La ministre déléguée chargée du Numérique, Clara Chappaz, a récemment lancé un appel désespéré aux parents pour qu’ils cessent d’exposer leurs enfants sur les réseaux sociaux. Un aveu cinglant de l’échec de la loi de 2024, censée encadrer le « sharenting », ce partage compulsif de photos de progéniture. Visiblement, le texte, pourtant promulgué en février 2024, n’est qu’un tigre de papier, appliqué au compte-gouttes et impuissant face à une pratique devenue la norme.
L’alerte de la ministre est pourtant terrifiante : à l’ère de l’IA générative et de la reconnaissance faciale, des clichés innocents d’aujourd’hui peuvent resurgir demain dans des contextes « déroutants, douloureux, voire dangereux ». La réalité est glaçante : près de la moitié des images retrouvées sur les forums pédocriminels proviennent de photos postées librement par les proches. C’est une vérité incommode : notre insouciance numérique alimente directement des réseaux pédocriminels mondialisés. Un enfant de 13 ans est en moyenne la cible de 1 300 publications, la plupart dues à ses propres parents. C’est une catastrophe annoncée.

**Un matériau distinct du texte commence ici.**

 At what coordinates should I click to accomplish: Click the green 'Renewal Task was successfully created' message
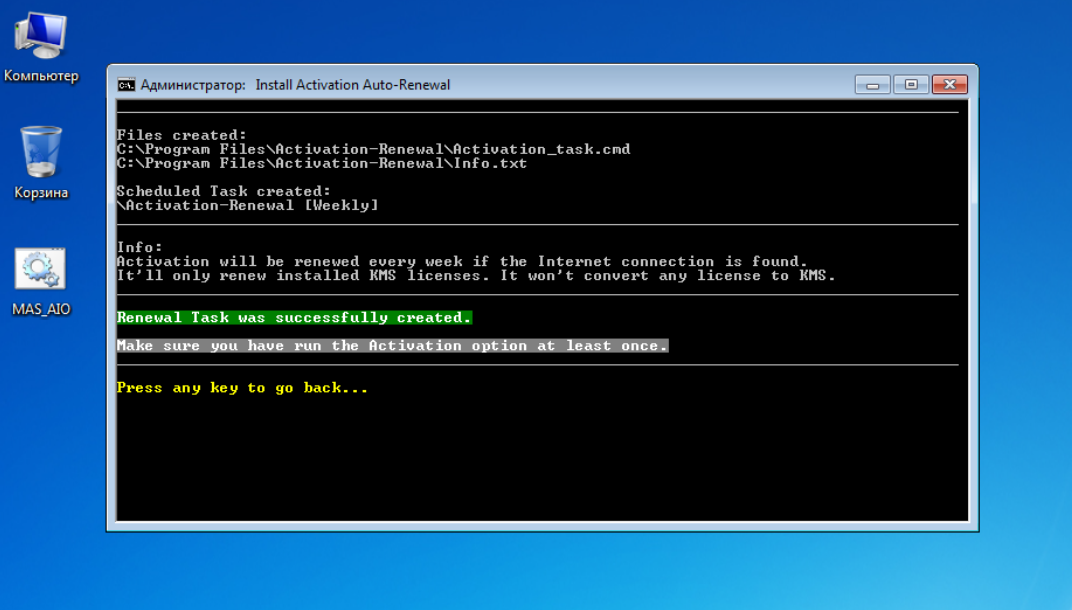pyautogui.click(x=294, y=318)
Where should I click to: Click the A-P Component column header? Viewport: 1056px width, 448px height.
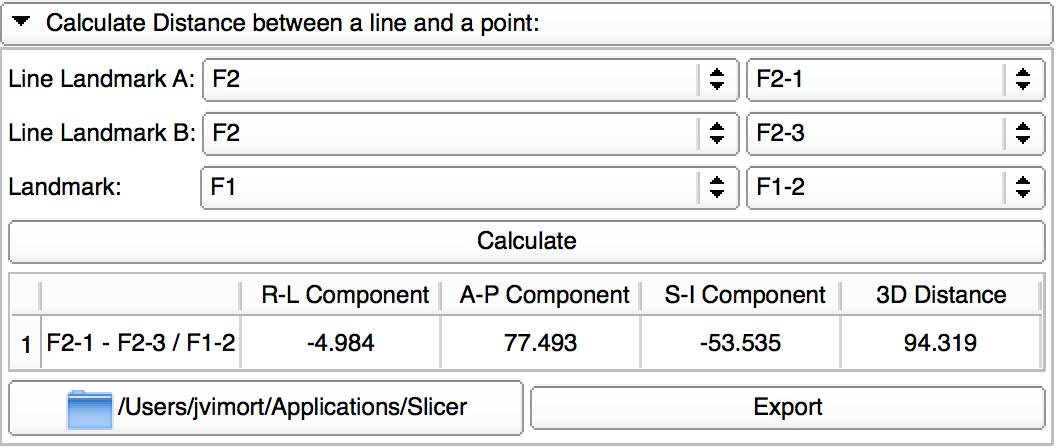(544, 295)
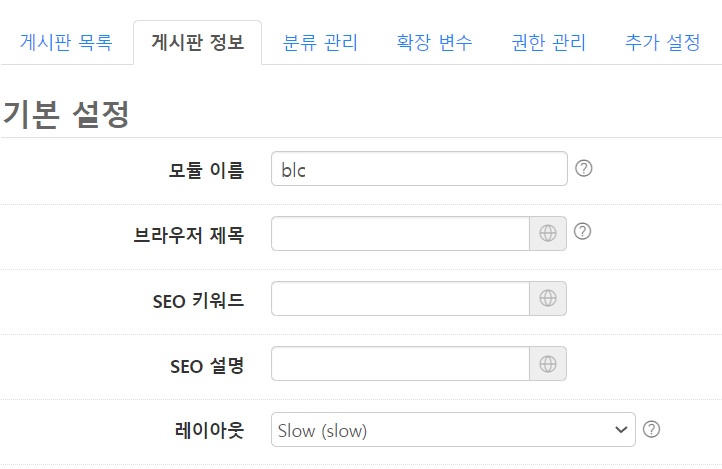722x469 pixels.
Task: Select the 게시판 정보 tab
Action: (197, 43)
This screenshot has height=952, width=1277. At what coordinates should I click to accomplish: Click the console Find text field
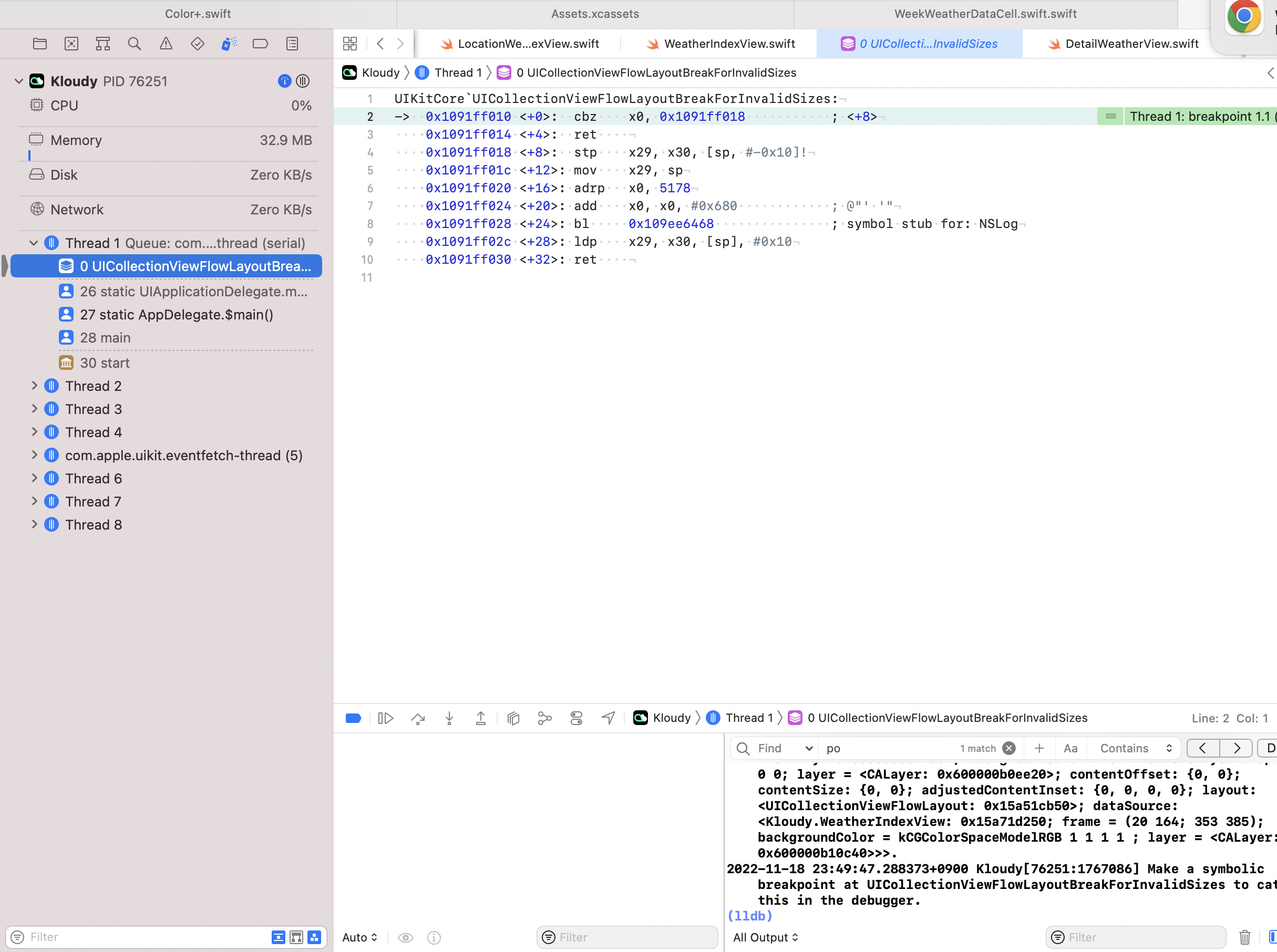pyautogui.click(x=888, y=748)
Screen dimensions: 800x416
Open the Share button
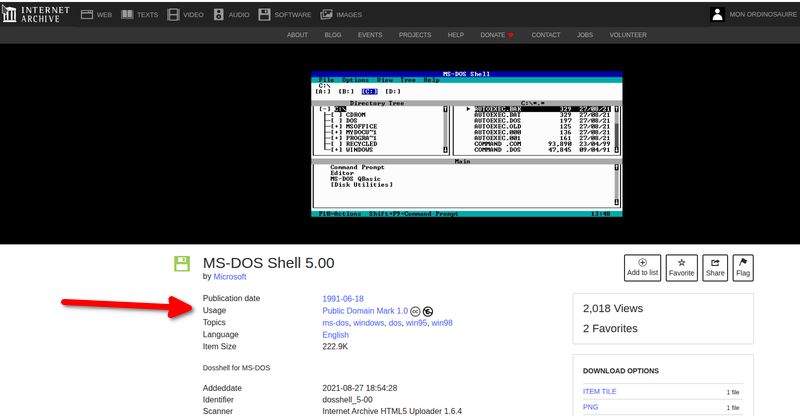pos(714,267)
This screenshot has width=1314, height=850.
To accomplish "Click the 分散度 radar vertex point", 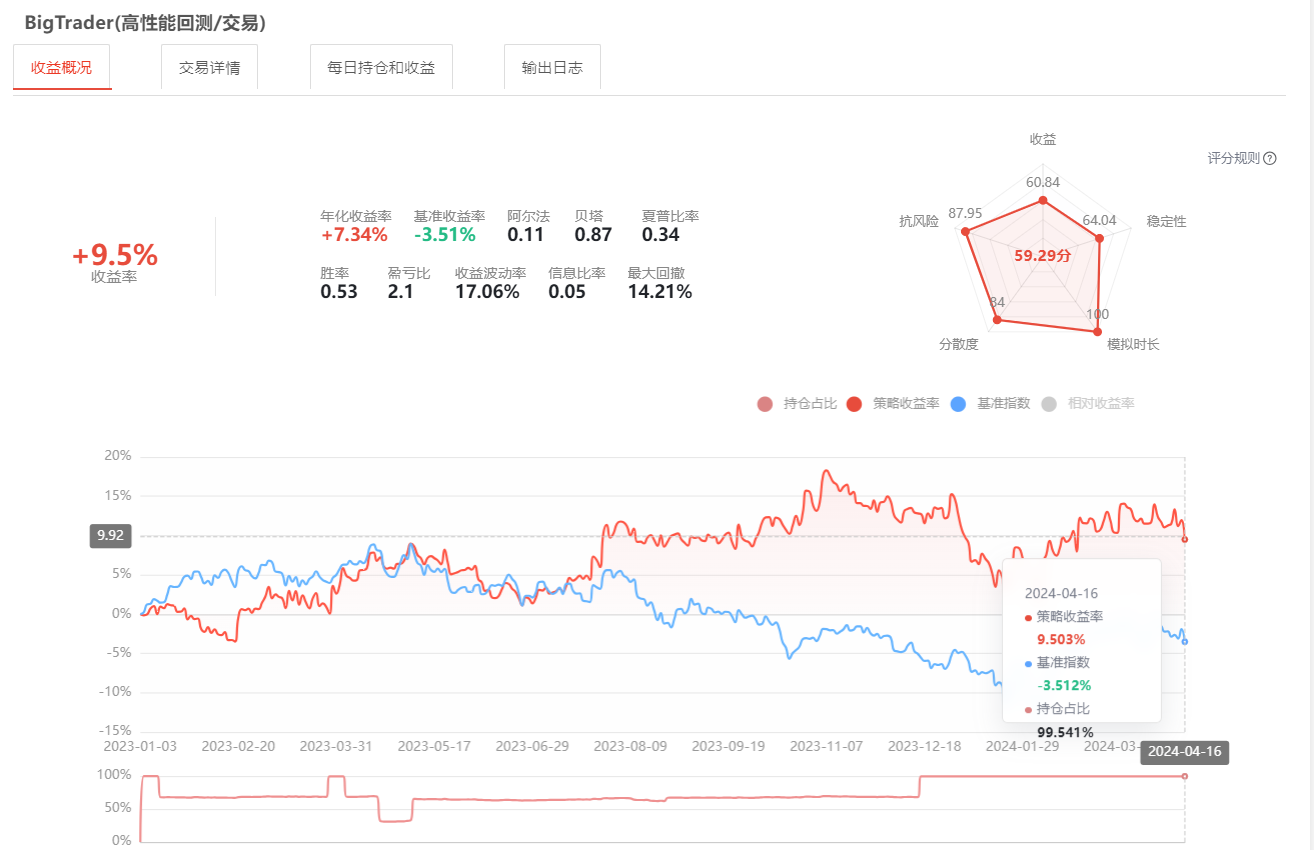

Pourtant, la loi du 19 février 2024 visait à garantir le respect du droit à l’image des enfants, modifiant le Code Civil pour intégrer cette protection à l’autorité parentale. Elle exigeait même l’accord de l’enfant « selon son âge et son degré de maturité ». Mais l’application est quasi inexistante. Comme le soulignent les experts, cette loi était avant tout « pédagogique ». Elle ne fait qu’encadrer la décision des parents, sans offrir de réel moyen de contrôle si les deux sont d’accord. Seul un désaccord parental peut potentiellement mener à une saisine du juge, un mécanisme qui semble créer plus de conflits familiaux qu’il ne protège les enfants.
L’absence d’étude d’impact en amont de cette proposition de loi est criante. Elle révèle une lacune fondamentale : aucun moyen concret de contrôler son application n’a été prévu. Le résultat est là : les influenceurs continuent d’exposer des millions de followers à la vie de leurs enfants sans aucune entrave. La responsabilisation des parents, objectif louable de la loi, s’est heurtée à une réalité amère : l’absence de mécanismes coercitifs la rend largement inefficace. Une nouvelle intervention ministérielle est nécessaire pour tenter de freiner ce fléau du 21e siècle, preuve que la première tentative a lamentablement échoué.